- _Information given_
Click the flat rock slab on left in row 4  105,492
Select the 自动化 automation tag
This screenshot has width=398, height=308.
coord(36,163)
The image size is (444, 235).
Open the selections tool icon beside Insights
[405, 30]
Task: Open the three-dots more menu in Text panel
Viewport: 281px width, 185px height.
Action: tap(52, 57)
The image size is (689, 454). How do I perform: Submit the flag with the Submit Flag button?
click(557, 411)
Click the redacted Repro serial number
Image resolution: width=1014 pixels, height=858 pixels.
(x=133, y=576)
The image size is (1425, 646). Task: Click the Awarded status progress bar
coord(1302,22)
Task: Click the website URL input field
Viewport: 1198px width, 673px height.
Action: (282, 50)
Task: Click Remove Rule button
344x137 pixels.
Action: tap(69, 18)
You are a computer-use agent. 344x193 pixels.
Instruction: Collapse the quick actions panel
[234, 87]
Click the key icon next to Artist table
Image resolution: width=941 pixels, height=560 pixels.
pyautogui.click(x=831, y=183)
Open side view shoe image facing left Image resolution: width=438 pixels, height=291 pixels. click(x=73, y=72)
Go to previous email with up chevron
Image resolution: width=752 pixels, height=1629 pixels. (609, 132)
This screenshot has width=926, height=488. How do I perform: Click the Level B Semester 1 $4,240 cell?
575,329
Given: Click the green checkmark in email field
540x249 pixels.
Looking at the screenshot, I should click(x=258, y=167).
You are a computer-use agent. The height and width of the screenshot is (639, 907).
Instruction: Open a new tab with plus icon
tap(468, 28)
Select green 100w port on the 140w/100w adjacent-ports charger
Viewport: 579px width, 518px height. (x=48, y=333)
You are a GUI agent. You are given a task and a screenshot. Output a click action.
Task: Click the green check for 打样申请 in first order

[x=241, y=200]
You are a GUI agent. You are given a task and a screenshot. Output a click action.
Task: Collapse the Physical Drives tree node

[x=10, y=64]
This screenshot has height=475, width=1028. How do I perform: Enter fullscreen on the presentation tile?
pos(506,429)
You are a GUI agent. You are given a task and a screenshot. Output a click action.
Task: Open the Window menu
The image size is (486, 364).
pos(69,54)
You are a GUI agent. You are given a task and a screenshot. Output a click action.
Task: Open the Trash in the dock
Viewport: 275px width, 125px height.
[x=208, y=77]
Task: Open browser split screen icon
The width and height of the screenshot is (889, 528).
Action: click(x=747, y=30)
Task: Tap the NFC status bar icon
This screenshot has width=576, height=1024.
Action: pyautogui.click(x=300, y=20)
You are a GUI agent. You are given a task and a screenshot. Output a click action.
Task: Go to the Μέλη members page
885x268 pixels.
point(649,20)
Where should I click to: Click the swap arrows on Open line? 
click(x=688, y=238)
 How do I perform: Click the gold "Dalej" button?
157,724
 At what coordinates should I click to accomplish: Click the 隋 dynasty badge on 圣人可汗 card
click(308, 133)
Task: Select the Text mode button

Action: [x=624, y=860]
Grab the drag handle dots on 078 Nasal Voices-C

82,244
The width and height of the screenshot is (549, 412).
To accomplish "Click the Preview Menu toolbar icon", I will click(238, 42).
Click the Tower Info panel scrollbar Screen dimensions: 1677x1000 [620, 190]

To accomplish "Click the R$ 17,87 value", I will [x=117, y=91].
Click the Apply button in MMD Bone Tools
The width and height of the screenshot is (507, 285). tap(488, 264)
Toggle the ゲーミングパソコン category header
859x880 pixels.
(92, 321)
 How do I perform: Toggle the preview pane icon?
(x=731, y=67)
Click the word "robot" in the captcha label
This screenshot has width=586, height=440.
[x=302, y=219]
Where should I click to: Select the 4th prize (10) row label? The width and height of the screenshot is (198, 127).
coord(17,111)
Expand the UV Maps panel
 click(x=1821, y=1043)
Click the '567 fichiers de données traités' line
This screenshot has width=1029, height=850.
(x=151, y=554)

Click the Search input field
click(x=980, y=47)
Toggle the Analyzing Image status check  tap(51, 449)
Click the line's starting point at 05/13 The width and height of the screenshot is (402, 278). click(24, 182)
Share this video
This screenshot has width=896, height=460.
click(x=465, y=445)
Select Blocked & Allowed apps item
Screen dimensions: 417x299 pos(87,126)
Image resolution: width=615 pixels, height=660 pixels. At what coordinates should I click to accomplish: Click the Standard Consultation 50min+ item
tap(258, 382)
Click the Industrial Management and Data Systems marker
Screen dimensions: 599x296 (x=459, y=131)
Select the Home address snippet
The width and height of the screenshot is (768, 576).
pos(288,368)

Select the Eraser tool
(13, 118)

- _Task_
Reproduce the records above verbatim, beginning at the line that contains "Task: Select the Text mode button" and stopping after the line that contains "Screen dimensions: 599x296 (x=459, y=131)".

- _Exercise solution_
Task: Select the Text mode button

Action: [x=624, y=860]
Grab the drag handle dots on 078 Nasal Voices-C

82,244
The width and height of the screenshot is (549, 412).
To accomplish "Click the Preview Menu toolbar icon", I will click(238, 42).
Click the Tower Info panel scrollbar Screen dimensions: 1677x1000 [620, 190]

To accomplish "Click the R$ 17,87 value", I will [x=117, y=91].
Click the Apply button in MMD Bone Tools
The width and height of the screenshot is (507, 285). tap(488, 264)
Toggle the ゲーミングパソコン category header
859x880 pixels.
(92, 321)
 How do I perform: Toggle the preview pane icon?
(x=731, y=67)
Click the word "robot" in the captcha label
This screenshot has width=586, height=440.
[x=302, y=219]
Where should I click to: Select the 4th prize (10) row label? The width and height of the screenshot is (198, 127).
coord(17,111)
Expand the UV Maps panel
 click(x=1821, y=1043)
Click the '567 fichiers de données traités' line
This screenshot has width=1029, height=850.
(x=151, y=554)

Click the Search input field
click(x=980, y=47)
Toggle the Analyzing Image status check  tap(51, 449)
Click the line's starting point at 05/13 The width and height of the screenshot is (402, 278). click(24, 182)
Share this video
This screenshot has width=896, height=460.
click(x=465, y=445)
Select Blocked & Allowed apps item
Screen dimensions: 417x299 pos(87,126)
Image resolution: width=615 pixels, height=660 pixels. At what coordinates should I click to accomplish: Click the Standard Consultation 50min+ item
tap(258, 382)
Click the Industrial Management and Data Systems marker
Screen dimensions: 599x296 (x=459, y=131)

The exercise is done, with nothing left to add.